* Your tasks:
A - In the interview, rewrite the part that opens with the words containing "Popshifter: You are" and closes with "Found Footage 3D?", swapping "social media" for "online platforms".
B - In the interview, which horror icon is Steven DeGennaro working closely with on his new movie?

* Supplied text:
Steven DeGennaro previously directed the short film, First Date. For his new movie, he is working closely with horror icon Kim Henkel, co-writer of The Texas Chainsaw Massacre. That certainly intrigued me. Then, I had the opportunity to talk to Steven DeGennaro at the end of last month.

Popshifter: I appreciate you taking the time to talk to me. Especially me, since I was such a dick to you on Twitter a couple weeks ago.
DeGennaro: Well, that’s part of our strategy, to be honest with you. We realize we have a bit of an uphill battle in terms of convincing people that this film is not a joke and that it’s a good idea and that we’re going to do some pretty cool and interesting stuff with it. So part of our strategy on Twitter is engaging people who haven’t been converted yet.

Popshifter: You are almost aggressively available on social media, which is fantastic. How important is social media to the success of Found Footage 3D?

* Information provided:
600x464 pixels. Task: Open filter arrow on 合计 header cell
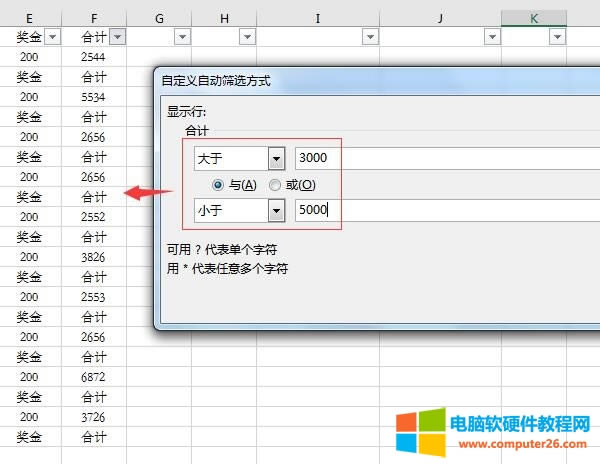coord(117,37)
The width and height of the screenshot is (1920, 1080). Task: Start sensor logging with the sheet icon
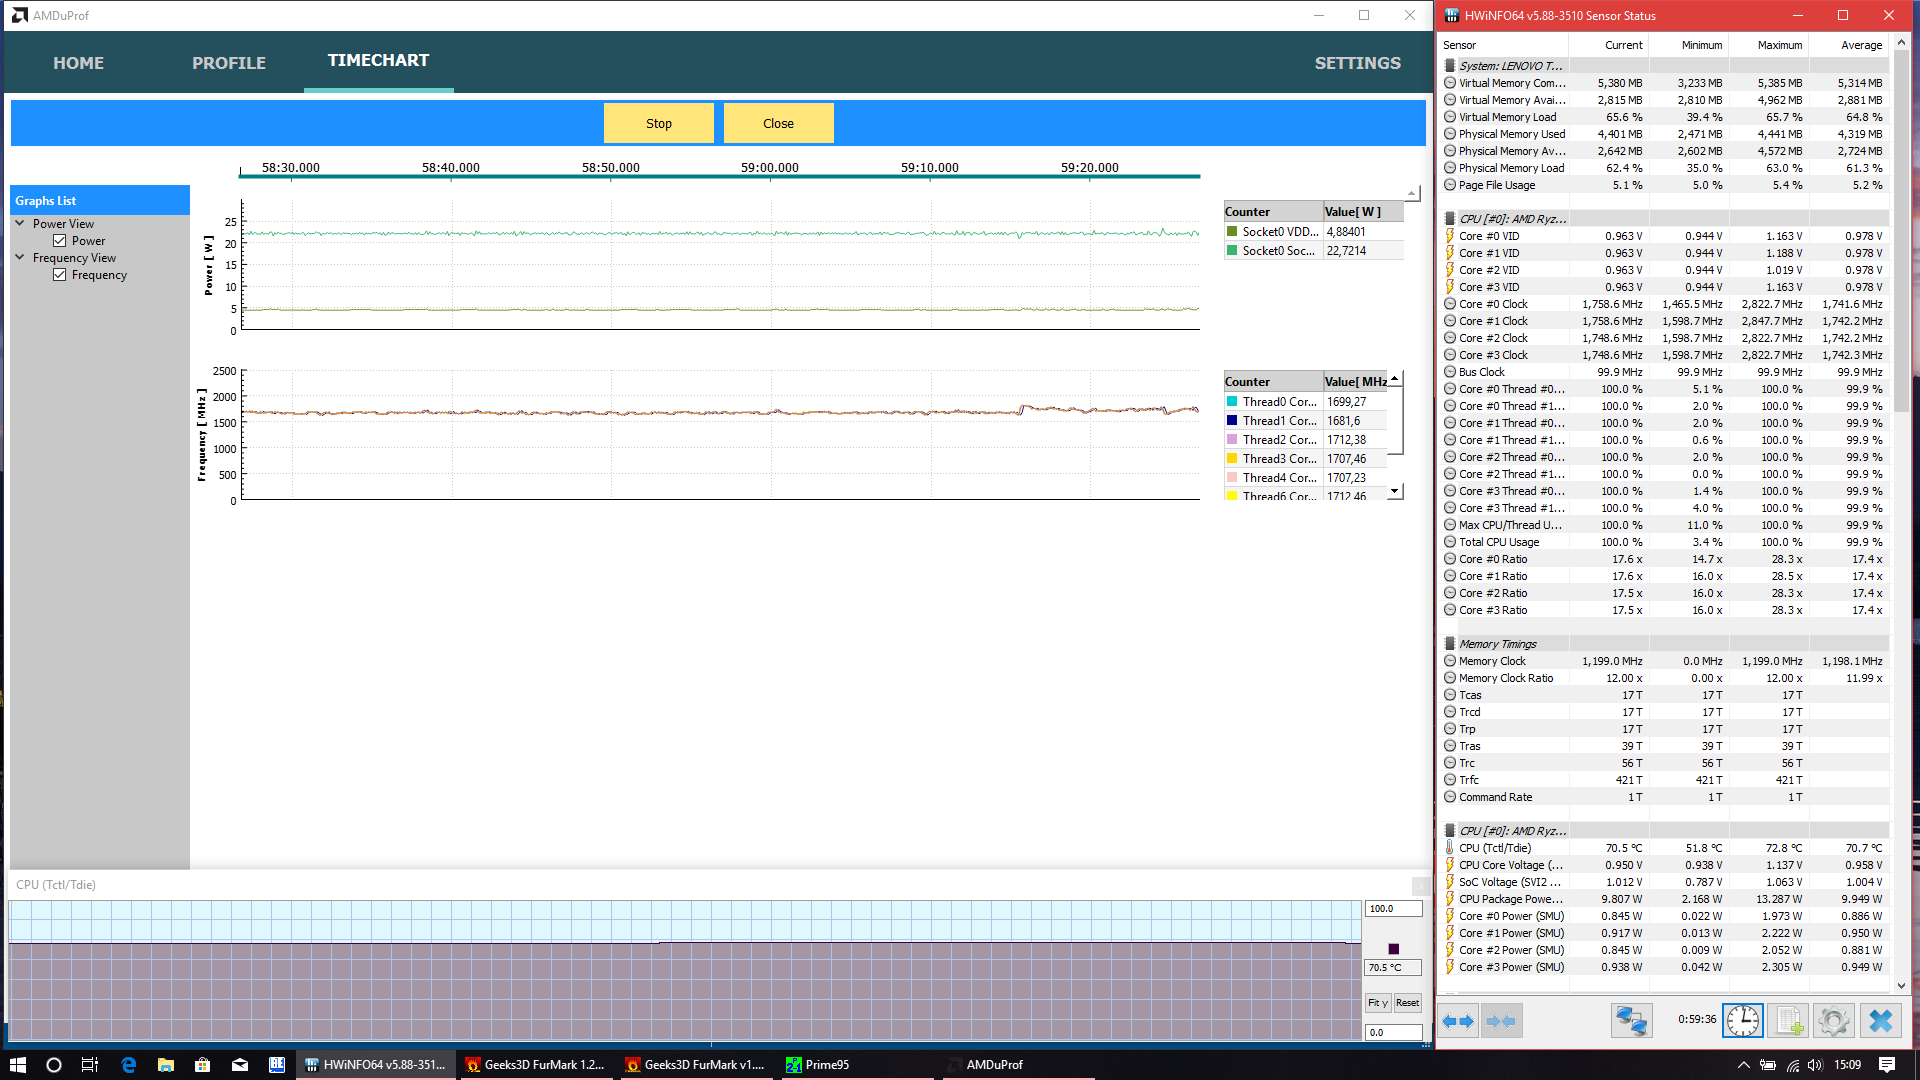point(1787,1021)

* Solved tasks:
A -
Popshifter: You are almost aggressively available on online platforms, which is fantastic. How important is online platforms to the success of Found Footage 3D?

B - Kim Henkel, co-writer of The Texas Chainsaw Massacre.